▶ [Assignment]
Search through the entries for the word "computer" and copy every line that has it.
(Dataset records)
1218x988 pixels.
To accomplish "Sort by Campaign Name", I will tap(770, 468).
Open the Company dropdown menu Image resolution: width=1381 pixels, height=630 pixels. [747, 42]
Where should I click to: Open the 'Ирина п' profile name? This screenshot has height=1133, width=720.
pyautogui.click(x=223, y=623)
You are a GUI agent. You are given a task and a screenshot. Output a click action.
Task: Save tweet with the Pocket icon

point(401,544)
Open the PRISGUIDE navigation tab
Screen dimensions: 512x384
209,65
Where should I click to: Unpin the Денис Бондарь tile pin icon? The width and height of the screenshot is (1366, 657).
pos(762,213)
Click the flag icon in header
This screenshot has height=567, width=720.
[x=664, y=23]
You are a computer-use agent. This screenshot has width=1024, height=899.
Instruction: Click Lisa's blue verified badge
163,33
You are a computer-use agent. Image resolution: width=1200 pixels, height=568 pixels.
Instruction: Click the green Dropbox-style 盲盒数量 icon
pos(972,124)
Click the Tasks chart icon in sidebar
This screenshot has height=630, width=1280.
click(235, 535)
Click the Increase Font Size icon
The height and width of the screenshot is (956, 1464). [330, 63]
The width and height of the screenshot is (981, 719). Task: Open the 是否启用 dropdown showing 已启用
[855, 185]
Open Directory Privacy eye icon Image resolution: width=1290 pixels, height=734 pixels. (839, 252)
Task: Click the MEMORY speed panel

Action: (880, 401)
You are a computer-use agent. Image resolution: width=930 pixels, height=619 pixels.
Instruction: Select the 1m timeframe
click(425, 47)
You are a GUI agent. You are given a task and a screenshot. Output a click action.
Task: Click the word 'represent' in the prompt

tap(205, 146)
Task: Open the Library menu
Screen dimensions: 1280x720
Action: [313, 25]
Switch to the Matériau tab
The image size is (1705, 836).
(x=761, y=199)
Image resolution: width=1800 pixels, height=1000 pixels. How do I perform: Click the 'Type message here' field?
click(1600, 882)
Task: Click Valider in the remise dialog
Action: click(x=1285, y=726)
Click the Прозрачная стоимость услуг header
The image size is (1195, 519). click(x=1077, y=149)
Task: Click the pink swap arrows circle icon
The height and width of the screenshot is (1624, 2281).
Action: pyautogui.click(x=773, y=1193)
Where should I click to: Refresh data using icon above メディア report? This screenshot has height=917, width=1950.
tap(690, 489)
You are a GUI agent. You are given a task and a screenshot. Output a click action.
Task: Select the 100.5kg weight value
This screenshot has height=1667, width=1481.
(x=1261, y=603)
(End Dataset records)
▶ [Response to this task]
You are a computer-use agent. This screenshot has width=1024, height=899.
You are a computer-use agent. Image resolution: width=1200 pixels, height=568 pixels.
You are a computer-use agent. Image resolution: width=930 pixels, height=619 pixels.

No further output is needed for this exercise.